At 8:56 AM, Anonymous charlie said...

My parents old house in Cleveland Heights, which they bought in 1971 for about 20,000, recently sold for 80K.

It isn't detroit, it is 4 blocks from a whole foods, and although small, still has decent tree cover.

1. Urbanism is ultimately tinkering on the edges, there is only so much you can do. Clevelanders love to compare themselves to Toronto, which was smaller in 1970, but the reality is Toronto has a lot of advantages (center city, finance) which fled the rust belt.

2. Yes, even in the declining areas there is substantial redistribution but it more a question of what you can do to do the new right rather than saving the old. Going to be an issue with DC as the city gradually shifts east. I've been harping on office vacancies in the west end/foggy bottom/georgetown for a while now and you do have to re-invest yourselves.

3. Invest in upscale. Which is why the micro-apartment/no parking debate is so stupid -- those places aren't going to be very useful or valuable in 20-30 years. I don't expect developers to think 100 years ahead, but this is what we get when we build real estate for one generation.

 
At 1:26 PM, Blogger Richard Layman said...

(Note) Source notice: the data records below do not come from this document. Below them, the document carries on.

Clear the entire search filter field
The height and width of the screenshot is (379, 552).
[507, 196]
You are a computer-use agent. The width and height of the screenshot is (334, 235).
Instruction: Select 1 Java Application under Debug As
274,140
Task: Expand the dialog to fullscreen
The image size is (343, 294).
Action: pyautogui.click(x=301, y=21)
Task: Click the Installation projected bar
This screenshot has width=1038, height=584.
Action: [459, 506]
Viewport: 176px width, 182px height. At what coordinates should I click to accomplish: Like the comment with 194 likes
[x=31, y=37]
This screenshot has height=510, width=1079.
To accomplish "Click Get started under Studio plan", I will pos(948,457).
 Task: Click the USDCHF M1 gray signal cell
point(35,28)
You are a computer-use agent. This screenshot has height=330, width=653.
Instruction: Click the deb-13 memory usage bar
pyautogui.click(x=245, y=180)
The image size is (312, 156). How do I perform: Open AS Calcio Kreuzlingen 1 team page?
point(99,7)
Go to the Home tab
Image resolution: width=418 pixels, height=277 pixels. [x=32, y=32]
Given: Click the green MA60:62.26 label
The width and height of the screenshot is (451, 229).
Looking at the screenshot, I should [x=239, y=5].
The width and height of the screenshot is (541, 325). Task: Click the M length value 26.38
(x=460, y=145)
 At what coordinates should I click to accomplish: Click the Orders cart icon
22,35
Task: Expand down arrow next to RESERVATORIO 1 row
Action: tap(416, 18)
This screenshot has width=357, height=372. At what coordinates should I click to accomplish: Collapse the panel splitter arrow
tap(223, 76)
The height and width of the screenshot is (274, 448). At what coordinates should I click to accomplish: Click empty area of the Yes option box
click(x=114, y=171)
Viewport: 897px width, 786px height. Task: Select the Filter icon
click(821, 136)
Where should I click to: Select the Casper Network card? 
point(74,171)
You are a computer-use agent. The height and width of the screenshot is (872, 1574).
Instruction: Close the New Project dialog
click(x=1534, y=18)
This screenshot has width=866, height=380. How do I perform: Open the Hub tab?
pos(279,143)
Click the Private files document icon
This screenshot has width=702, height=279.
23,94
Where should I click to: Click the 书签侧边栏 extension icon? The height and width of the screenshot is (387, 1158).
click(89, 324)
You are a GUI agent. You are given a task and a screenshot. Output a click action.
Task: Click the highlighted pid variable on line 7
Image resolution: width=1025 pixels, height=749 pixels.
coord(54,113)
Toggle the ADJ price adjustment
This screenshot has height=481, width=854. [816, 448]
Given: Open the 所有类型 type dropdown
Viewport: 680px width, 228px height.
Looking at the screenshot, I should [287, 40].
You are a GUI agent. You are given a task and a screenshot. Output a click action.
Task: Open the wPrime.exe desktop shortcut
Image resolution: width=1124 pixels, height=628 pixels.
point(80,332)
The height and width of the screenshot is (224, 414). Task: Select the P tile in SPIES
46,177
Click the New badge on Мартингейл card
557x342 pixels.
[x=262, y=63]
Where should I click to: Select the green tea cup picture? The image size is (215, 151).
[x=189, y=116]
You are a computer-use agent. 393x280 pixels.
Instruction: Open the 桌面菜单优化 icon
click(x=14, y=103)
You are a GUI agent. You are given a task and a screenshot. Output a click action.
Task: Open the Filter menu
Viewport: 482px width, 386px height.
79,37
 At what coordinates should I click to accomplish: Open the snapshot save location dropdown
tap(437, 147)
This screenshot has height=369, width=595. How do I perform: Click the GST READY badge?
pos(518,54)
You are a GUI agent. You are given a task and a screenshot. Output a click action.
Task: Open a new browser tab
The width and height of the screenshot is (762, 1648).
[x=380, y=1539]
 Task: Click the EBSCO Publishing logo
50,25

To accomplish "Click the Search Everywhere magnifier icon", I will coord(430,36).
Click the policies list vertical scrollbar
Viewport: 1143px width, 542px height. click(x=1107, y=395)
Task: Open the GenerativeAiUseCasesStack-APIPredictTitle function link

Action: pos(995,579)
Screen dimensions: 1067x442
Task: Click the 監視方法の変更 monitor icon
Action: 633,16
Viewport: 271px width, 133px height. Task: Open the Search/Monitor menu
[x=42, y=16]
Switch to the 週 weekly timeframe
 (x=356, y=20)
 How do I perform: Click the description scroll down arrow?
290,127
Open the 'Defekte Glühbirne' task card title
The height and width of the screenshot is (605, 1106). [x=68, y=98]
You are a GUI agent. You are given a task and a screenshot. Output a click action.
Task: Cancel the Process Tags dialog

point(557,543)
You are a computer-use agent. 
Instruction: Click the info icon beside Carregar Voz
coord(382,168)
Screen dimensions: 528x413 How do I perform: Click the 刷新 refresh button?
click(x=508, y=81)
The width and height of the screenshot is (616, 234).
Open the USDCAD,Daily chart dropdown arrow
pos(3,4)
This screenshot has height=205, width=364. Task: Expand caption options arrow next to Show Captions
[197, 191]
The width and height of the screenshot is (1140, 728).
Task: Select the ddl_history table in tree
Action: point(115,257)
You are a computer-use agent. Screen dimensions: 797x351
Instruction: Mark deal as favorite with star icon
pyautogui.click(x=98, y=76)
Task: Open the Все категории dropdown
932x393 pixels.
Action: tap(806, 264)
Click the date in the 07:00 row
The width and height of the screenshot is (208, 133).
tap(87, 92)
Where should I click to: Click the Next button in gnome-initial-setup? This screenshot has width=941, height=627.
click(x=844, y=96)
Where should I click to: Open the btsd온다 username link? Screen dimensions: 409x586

Toronto benefited from Quebecois separatism, as the English-based businesses located in Montreal decamped.

2. ... this is always a problem, but do you think an element is that west end/georgetown/foggy bottom is a secondary district? It's not because of Metro because WE and FB have it.

3. You could be right, but I hope not. Not your general point. But I hope about microapartments.

I think there is a place for them in the market generally, and while maybe not a great investment to buy as an individual, I think as a starter place, etc., there is a place for microapartments in the overall market.

However as a product, maybe ADUs make more sense to meet the demand for this market. They would be decentralized rather than centralized, which could make a difference.

 
At 1:55 PM, Anonymous charlie said...

Yep, good point about business leaving Montreal. In any case, it was about larger national trends and how cities can't do much to change that.

(except preserve their historical character and nature so it isn't a bunch of costco/walmarts and people find it charming in 25 years.)

What killed that market was law firms moving out, and nonprofits moving in. It just shows how small the DC commercial real estate market can be. I do think if we could reposition the Golden Triangle as a residential area it would solve a lot of problems. There is already some stuff going on there and would be a reversion to the norm.(1)

Yes, I don't see microapartments (and the current trend to build smaller fake luxe apartment for first timers) as a good move. They only make financial sense if you buy them then rent them out.* Madrid is chock full of them and they are more evidence of sloppy financial markets than anything else..even with 50% down payments.

(1) I think you wrote about the idea to have Conn. Ave as a "luxe retail" row. We'll see.

* including "intern housing" as part of IZ -- rather than the idiot idea of helping people with 30% AGI -- would be similar.

 
At 6:18 AM, Blogger Richard Layman said...

You're a lawyer so you know the mechanics of this better than I, why it isn't happening now, but the NoVA developers are agitating really hard for the big DC-based law firms to do a kind of rightsizing, and put only the lawyers that really need to be in Downtown all the time downtown, and create a secondary much larger office in Arlington, not unlike how Manhattan financial firms relocated back office functions outside of their main facilities to lower rent locations.

If that happens, DC gets screwed.

Similarly wrt nonprofits, lots of those organizations have relocated to Alexandria especially, again rents.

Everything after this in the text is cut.